Experimenting with some data preparation to squash daily data down to weekly data. Weekly data may work better for the (S)ARIMA(X) model (**notebook**: [SARIMAX Model](SARIMAX%20Model.ipynb)) since it'll be less volatile/granular.

In [None]:
from dotenv import load_dotenv
import os

import pandas as pd
import matplotlib.pyplot as plt

load_dotenv()
DATASET_PATH = os.environ.get("DATASET_PATH")

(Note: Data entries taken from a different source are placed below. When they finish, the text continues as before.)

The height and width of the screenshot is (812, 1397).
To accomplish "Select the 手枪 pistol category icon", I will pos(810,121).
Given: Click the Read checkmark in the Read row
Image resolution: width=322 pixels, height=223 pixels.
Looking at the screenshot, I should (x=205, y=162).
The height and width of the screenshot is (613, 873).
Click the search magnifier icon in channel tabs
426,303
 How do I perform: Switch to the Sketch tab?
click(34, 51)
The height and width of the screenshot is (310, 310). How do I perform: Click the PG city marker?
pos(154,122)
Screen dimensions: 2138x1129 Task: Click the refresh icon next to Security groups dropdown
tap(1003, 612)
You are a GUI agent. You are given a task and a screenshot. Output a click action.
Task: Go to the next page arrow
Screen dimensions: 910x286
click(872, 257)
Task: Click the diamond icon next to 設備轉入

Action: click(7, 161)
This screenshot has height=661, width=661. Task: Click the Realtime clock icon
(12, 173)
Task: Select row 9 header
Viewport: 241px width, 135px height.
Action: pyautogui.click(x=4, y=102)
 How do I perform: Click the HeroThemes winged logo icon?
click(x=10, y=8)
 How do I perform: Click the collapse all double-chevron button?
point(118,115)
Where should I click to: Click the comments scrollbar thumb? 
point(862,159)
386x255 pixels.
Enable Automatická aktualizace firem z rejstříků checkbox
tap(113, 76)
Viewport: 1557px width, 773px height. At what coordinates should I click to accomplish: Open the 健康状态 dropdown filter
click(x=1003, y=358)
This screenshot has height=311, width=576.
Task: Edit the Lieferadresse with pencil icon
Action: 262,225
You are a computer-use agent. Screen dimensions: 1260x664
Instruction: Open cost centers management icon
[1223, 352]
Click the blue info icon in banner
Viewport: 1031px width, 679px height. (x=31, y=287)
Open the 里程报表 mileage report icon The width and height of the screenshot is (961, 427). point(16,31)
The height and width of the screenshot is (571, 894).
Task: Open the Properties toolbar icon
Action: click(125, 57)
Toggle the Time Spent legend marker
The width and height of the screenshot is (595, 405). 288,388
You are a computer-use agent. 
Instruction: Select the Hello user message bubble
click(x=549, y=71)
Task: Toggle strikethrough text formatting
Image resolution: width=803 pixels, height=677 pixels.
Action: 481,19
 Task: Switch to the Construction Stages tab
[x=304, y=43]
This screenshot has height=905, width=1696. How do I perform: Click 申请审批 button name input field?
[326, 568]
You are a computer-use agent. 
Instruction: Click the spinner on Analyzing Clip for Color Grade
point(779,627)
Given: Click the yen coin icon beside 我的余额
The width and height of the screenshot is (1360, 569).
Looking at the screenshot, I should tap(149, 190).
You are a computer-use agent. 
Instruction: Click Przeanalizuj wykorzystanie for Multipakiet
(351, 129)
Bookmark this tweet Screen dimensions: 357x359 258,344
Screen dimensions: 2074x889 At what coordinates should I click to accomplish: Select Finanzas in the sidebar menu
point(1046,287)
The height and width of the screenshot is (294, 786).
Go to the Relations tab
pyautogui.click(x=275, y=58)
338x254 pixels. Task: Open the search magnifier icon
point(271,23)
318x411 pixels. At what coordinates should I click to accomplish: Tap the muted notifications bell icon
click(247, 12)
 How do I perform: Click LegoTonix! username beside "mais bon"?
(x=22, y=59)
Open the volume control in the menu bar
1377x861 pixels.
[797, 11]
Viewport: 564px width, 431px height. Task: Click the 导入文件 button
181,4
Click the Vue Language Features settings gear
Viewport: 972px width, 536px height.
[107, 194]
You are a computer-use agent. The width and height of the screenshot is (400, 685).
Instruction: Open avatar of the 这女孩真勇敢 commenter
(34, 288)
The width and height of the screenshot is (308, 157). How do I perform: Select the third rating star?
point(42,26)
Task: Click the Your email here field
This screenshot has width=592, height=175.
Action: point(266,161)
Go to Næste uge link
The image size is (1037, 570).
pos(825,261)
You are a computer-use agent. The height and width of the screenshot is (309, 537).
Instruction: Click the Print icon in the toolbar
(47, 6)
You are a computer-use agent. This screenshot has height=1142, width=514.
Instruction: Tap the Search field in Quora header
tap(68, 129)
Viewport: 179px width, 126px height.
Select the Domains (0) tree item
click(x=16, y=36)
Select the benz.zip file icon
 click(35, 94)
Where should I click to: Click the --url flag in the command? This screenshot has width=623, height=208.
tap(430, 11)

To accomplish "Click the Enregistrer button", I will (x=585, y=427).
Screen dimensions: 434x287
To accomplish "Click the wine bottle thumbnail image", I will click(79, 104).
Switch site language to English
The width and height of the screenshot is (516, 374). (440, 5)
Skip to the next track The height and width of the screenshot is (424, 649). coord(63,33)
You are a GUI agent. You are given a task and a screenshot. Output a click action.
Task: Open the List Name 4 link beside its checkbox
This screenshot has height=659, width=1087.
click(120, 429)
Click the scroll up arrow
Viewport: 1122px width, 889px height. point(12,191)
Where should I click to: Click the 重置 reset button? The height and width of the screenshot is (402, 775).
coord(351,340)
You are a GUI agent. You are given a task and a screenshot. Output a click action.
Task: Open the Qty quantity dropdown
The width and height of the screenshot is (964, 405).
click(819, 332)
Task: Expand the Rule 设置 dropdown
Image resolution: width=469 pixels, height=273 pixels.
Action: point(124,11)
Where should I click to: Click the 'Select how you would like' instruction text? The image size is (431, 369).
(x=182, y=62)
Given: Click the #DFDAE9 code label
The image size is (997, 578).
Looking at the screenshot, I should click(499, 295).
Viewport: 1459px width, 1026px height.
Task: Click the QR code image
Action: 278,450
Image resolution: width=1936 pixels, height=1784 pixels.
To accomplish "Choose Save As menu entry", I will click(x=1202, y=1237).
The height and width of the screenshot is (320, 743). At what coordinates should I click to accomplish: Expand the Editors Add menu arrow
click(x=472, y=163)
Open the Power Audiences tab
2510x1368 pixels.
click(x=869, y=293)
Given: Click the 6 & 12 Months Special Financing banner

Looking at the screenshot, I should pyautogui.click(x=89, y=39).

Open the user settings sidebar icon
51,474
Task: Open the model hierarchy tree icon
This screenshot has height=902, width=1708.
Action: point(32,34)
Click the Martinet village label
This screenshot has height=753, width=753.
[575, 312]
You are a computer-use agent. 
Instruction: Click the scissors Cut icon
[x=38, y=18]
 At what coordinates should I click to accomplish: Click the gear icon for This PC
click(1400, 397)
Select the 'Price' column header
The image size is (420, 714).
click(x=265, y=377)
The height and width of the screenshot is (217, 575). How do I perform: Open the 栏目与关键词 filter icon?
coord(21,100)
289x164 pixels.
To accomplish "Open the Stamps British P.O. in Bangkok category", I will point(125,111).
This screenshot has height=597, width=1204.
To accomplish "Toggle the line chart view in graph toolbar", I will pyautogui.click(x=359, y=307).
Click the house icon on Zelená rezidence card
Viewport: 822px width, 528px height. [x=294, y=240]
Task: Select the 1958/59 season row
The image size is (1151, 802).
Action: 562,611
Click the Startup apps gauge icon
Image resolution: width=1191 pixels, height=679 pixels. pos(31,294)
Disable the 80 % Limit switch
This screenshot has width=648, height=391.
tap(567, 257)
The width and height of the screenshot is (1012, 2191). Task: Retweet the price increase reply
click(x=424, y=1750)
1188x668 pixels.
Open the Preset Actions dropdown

df_main = pd.read_excel(DATASET_PATH + "Conversion by Day (single dimension).xlsx")
df = df_main.loc[df_main.iloc[:, 0] == "WA"]  # pick WA as an example
# resample the daily data as weekly data
weekly_data = df.resample(
        "W",
        label="right",
        closed="right",
        on="QUOTE_DATE"
    ).sum().reset_index().sort_values(by="QUOTE_DATE")
display(weekly_data)
# create a new column to store conversion rate; display data
weekly_data["Net Closing Rate"] = weekly_data["Day 1 Sales Volume"] / weekly_data["Number of New Business Quotes"]
# display data and plot it
weekly_data.head()
plt.plot(weekly_data["Net Closing Rate"]);

Experimenting with multi-dimensional data:

In [None]:
df_main = pd.read_excel(DATASET_PATH + "Conversion by Day (multi dimension).xlsx")
df_main.head()

Merge down to the STATE_CODE dimension:

In [None]:
# filter all other rows out
df = df_main[["QUOTE_DATE", "STATE_CODE", "QUOTE_COUNT", "SALES_COUNT"]]
df = df_main.groupby(["QUOTE_DATE", "STATE_CODE"]).aggregate({
    "QUOTE_COUNT": "sum",
    "SALES_COUNT": "sum",
}).sort_values(["STATE_CODE", "QUOTE_DATE"]).reset_index()
df.insert(2, "CONVERSION_RATE", df["SALES_COUNT"] / df["QUOTE_COUNT"])
df.head()

Merge down to the VEHICLE_KMS dimension:

In [None]:
df = df_main[["QUOTE_DATE", "VEHICLE_KMS", "QUOTE_COUNT", "SALES_COUNT"]]
df = df_main.groupby(["QUOTE_DATE", "VEHICLE_KMS"]).aggregate({
    "QUOTE_COUNT": "sum",
    "SALES_COUNT": "sum",
}).sort_values(["VEHICLE_KMS", "QUOTE_DATE"]).reset_index()
df.insert(2, "CONVERSION_RATE", df["SALES_COUNT"] / df["QUOTE_COUNT"])
df.head()